Exercise aim
Without changing a single word, write out every entry.

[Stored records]
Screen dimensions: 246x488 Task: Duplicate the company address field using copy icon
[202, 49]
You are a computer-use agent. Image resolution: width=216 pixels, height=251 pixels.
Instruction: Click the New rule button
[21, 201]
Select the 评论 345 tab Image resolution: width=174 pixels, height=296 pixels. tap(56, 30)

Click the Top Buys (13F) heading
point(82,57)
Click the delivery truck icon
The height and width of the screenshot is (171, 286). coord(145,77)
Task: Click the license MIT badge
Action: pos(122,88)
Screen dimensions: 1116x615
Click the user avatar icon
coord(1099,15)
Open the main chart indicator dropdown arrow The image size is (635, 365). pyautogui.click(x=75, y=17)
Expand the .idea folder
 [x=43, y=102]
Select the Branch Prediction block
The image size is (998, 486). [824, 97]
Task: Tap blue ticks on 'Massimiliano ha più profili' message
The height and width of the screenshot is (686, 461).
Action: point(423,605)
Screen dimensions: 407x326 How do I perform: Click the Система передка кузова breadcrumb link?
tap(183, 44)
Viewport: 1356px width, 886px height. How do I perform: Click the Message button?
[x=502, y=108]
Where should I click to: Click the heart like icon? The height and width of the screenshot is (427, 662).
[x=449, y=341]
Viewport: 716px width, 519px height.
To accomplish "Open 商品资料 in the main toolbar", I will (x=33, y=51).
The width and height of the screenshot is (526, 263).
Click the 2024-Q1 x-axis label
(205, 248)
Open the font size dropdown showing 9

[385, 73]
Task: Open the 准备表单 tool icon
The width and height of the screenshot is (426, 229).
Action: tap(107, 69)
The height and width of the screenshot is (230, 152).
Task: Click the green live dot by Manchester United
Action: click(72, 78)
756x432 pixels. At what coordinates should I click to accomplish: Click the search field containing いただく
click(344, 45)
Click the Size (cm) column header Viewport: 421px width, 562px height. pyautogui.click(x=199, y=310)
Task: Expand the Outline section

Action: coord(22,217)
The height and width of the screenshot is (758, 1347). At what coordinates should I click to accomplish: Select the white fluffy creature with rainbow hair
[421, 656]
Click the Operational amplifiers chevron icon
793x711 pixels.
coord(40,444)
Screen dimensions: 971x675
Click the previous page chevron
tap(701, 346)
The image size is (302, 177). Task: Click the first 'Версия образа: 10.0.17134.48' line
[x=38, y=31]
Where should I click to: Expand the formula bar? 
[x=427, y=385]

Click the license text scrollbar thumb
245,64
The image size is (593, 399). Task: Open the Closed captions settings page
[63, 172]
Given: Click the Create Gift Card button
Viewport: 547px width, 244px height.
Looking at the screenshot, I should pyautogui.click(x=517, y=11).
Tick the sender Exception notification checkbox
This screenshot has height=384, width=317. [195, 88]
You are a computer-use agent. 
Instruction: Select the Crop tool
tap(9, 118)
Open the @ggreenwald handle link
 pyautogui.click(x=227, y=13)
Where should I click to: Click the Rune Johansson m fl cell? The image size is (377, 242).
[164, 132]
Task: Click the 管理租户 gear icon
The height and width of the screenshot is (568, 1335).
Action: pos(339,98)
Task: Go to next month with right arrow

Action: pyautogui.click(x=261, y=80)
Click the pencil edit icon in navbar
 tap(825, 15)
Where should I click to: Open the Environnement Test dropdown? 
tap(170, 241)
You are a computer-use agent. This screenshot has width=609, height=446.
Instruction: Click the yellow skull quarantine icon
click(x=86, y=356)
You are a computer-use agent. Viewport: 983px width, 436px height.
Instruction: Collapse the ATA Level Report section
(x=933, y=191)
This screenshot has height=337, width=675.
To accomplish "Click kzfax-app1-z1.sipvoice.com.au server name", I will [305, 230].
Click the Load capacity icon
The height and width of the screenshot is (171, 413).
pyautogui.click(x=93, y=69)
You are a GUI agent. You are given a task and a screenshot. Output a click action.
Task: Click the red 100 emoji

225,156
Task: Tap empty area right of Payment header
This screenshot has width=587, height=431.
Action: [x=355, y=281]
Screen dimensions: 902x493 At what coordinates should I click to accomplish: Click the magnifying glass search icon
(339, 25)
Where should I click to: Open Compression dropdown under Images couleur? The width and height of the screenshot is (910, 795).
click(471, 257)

Answer for this exercise
Screen dimensions: 246x488 Task: Duplicate the company address field using copy icon
[202, 49]
You are a computer-use agent. Image resolution: width=216 pixels, height=251 pixels.
Instruction: Click the New rule button
[21, 201]
Select the 评论 345 tab Image resolution: width=174 pixels, height=296 pixels. tap(56, 30)

Click the Top Buys (13F) heading
point(82,57)
Click the delivery truck icon
The height and width of the screenshot is (171, 286). coord(145,77)
Task: Click the license MIT badge
Action: pos(122,88)
Screen dimensions: 1116x615
Click the user avatar icon
coord(1099,15)
Open the main chart indicator dropdown arrow The image size is (635, 365). pyautogui.click(x=75, y=17)
Expand the .idea folder
 [x=43, y=102]
Select the Branch Prediction block
The image size is (998, 486). [824, 97]
Task: Tap blue ticks on 'Massimiliano ha più profili' message
The height and width of the screenshot is (686, 461).
Action: point(423,605)
Screen dimensions: 407x326 How do I perform: Click the Система передка кузова breadcrumb link?
tap(183, 44)
Viewport: 1356px width, 886px height. How do I perform: Click the Message button?
[x=502, y=108]
Where should I click to: Click the heart like icon? The height and width of the screenshot is (427, 662).
[x=449, y=341]
Viewport: 716px width, 519px height.
To accomplish "Open 商品资料 in the main toolbar", I will (x=33, y=51).
The width and height of the screenshot is (526, 263).
Click the 2024-Q1 x-axis label
(205, 248)
Open the font size dropdown showing 9

[385, 73]
Task: Open the 准备表单 tool icon
The width and height of the screenshot is (426, 229).
Action: tap(107, 69)
The height and width of the screenshot is (230, 152).
Task: Click the green live dot by Manchester United
Action: click(72, 78)
756x432 pixels. At what coordinates should I click to accomplish: Click the search field containing いただく
click(344, 45)
Click the Size (cm) column header Viewport: 421px width, 562px height. pyautogui.click(x=199, y=310)
Task: Expand the Outline section

Action: coord(22,217)
The height and width of the screenshot is (758, 1347). At what coordinates should I click to accomplish: Select the white fluffy creature with rainbow hair
[421, 656]
Click the Operational amplifiers chevron icon
793x711 pixels.
coord(40,444)
Screen dimensions: 971x675
Click the previous page chevron
tap(701, 346)
The image size is (302, 177). Task: Click the first 'Версия образа: 10.0.17134.48' line
[x=38, y=31]
Where should I click to: Expand the formula bar? 
[x=427, y=385]

Click the license text scrollbar thumb
245,64
The image size is (593, 399). Task: Open the Closed captions settings page
[63, 172]
Given: Click the Create Gift Card button
Viewport: 547px width, 244px height.
Looking at the screenshot, I should pyautogui.click(x=517, y=11).
Tick the sender Exception notification checkbox
This screenshot has height=384, width=317. [195, 88]
You are a computer-use agent. 
Instruction: Select the Crop tool
tap(9, 118)
Open the @ggreenwald handle link
 pyautogui.click(x=227, y=13)
Where should I click to: Click the Rune Johansson m fl cell? The image size is (377, 242).
[164, 132]
Task: Click the 管理租户 gear icon
The height and width of the screenshot is (568, 1335).
Action: pos(339,98)
Task: Go to next month with right arrow

Action: pyautogui.click(x=261, y=80)
Click the pencil edit icon in navbar
 tap(825, 15)
Where should I click to: Open the Environnement Test dropdown? 
tap(170, 241)
You are a computer-use agent. This screenshot has width=609, height=446.
Instruction: Click the yellow skull quarantine icon
click(x=86, y=356)
You are a computer-use agent. Viewport: 983px width, 436px height.
Instruction: Collapse the ATA Level Report section
(x=933, y=191)
This screenshot has height=337, width=675.
To accomplish "Click kzfax-app1-z1.sipvoice.com.au server name", I will [305, 230].
Click the Load capacity icon
The height and width of the screenshot is (171, 413).
pyautogui.click(x=93, y=69)
You are a GUI agent. You are given a task and a screenshot. Output a click action.
Task: Click the red 100 emoji

225,156
Task: Tap empty area right of Payment header
This screenshot has width=587, height=431.
Action: [x=355, y=281]
Screen dimensions: 902x493 At what coordinates should I click to accomplish: Click the magnifying glass search icon
(339, 25)
Where should I click to: Open Compression dropdown under Images couleur? The width and height of the screenshot is (910, 795).
click(471, 257)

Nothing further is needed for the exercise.